Task brief: Each entry should appear in the answer exactly as written.
*-*-*
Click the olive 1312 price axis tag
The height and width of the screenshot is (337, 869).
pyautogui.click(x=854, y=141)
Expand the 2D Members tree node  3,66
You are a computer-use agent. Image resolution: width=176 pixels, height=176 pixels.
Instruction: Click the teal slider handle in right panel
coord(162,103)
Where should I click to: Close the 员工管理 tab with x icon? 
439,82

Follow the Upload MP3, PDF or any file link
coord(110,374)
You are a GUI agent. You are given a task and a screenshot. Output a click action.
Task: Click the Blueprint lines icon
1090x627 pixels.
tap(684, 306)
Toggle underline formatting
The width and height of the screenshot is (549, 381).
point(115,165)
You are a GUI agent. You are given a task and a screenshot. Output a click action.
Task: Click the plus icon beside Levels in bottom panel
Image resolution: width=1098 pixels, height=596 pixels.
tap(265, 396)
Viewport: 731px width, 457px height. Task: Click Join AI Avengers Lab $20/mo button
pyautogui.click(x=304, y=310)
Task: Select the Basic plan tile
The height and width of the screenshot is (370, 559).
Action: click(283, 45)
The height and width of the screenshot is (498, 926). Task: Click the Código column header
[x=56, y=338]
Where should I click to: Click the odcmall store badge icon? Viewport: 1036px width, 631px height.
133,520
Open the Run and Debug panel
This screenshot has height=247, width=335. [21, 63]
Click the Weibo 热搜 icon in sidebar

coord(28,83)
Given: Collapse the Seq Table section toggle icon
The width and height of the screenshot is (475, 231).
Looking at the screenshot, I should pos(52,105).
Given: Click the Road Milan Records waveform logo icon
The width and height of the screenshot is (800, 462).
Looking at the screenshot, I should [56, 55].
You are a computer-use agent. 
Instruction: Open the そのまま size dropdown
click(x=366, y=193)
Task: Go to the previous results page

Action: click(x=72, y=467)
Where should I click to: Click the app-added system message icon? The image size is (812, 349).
*-*-*
Result of this exercise:
Click the olive 1312 price axis tag
The height and width of the screenshot is (337, 869).
pyautogui.click(x=854, y=141)
Expand the 2D Members tree node  3,66
You are a computer-use agent. Image resolution: width=176 pixels, height=176 pixels.
Instruction: Click the teal slider handle in right panel
coord(162,103)
Where should I click to: Close the 员工管理 tab with x icon? 
439,82

Follow the Upload MP3, PDF or any file link
coord(110,374)
You are a GUI agent. You are given a task and a screenshot. Output a click action.
Task: Click the Blueprint lines icon
1090x627 pixels.
tap(684, 306)
Toggle underline formatting
The width and height of the screenshot is (549, 381).
point(115,165)
You are a GUI agent. You are given a task and a screenshot. Output a click action.
Task: Click the plus icon beside Levels in bottom panel
Image resolution: width=1098 pixels, height=596 pixels.
tap(265, 396)
Viewport: 731px width, 457px height. Task: Click Join AI Avengers Lab $20/mo button
pyautogui.click(x=304, y=310)
Task: Select the Basic plan tile
The height and width of the screenshot is (370, 559).
Action: click(283, 45)
The height and width of the screenshot is (498, 926). Task: Click the Código column header
[x=56, y=338]
Where should I click to: Click the odcmall store badge icon? Viewport: 1036px width, 631px height.
133,520
Open the Run and Debug panel
This screenshot has height=247, width=335. [21, 63]
Click the Weibo 热搜 icon in sidebar

coord(28,83)
Given: Collapse the Seq Table section toggle icon
The width and height of the screenshot is (475, 231).
Looking at the screenshot, I should pos(52,105).
Given: Click the Road Milan Records waveform logo icon
The width and height of the screenshot is (800, 462).
Looking at the screenshot, I should [56, 55].
You are a computer-use agent. 
Instruction: Open the そのまま size dropdown
click(x=366, y=193)
Task: Go to the previous results page

Action: click(x=72, y=467)
Where should I click to: Click the app-added system message icon? The image size is (812, 349).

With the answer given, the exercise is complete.